The closure decision to rearrange the conditions in the quarries, after transferring them to the army from the localities, comes as the annual licencing fee was raised from EGP 120,000 ($7,640) to EGP 480,000 ($30,000), at a rate of 400 per cent, in addition to collecting EGP 15 (less than $1) for every tonne of marble, and EGP 34 ($2) for every tonne of granite.

According to observers, 70 per cent of quarry beneficiaries will not renew their licences and will import, especially from Turkey, as the price of the Turkish product after the new conditions will become cheaper than the Egyptian product, even after paying five per cent import fees. Observers expect that the number of quarries in Egypt will decrease after the army took control of between 200 and 800 of them, which fed 2,500 marble factories nationwide.

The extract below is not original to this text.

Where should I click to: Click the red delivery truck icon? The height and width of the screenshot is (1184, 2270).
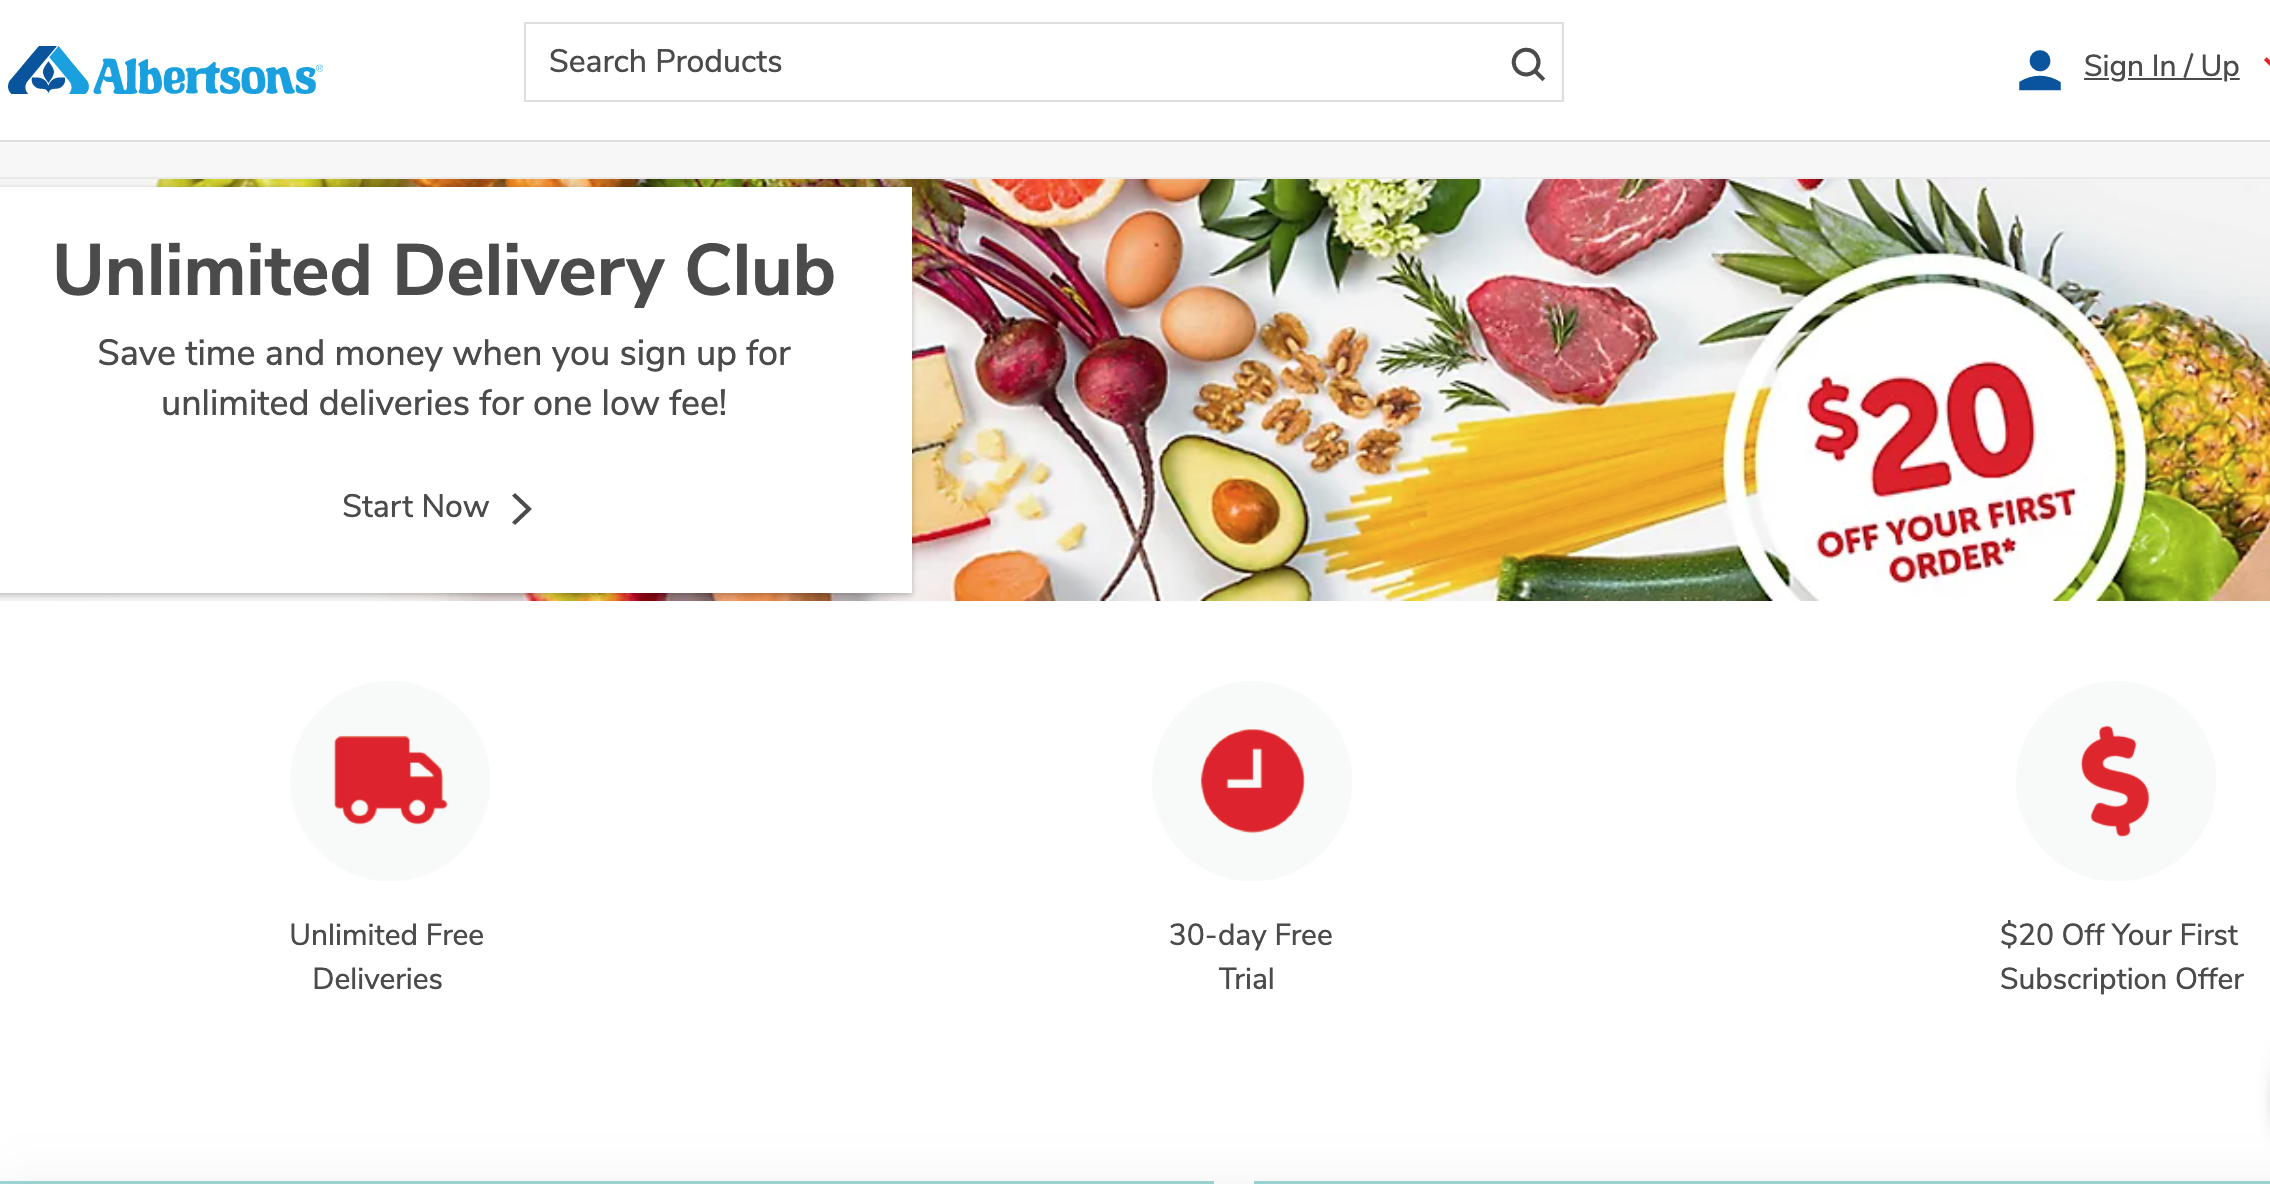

The number of workers is roughly 150,000.

Experts believe that after the increase in production costs, including fees (400 per cent), prices will rise by about 50 per cent in the coming period. The high cost of the Egyptian product will lead to its exit from global competition. Marble and granite exports declined in the first half of this year by 20 per cent, recording $87 million, compared to $110 million in 2019. At the end of 2019, it reached about $229 million, compared to $228 million in 2018, an increase of 0.42 per cent, according to data from the Egyptian Council for the Export of Building Materials.

Egyptian General Abdel Fattah al-Sisi issued a law authorising the ministers of petroleum and mineral wealth, local development, housing, and utilities, to contract with the Egyptian Company for Mining, Management, and Exploitation of Quarries and Saltpans, owned by the National Service Projects Agency, which in turn is affiliated with the Ministry of Defence. The law granted the army company the right to exploit quarries and salt mines in the lands that fall under the jurisdiction of all governorates to work on the implementation of manufacturing activities in its various stages for mining materials.

The decision came under the pretext of meeting the market’s needs internally and externally in support of the national economy, creating job opportunities for current and future generations, and preserving mineral wealth throughout the republic. The law also grants the army the right to work on manufacturing and exporting to global markets and tighten control over the quarrying and marine facilities in Egypt, eliminating random exploration and extraction of minerals.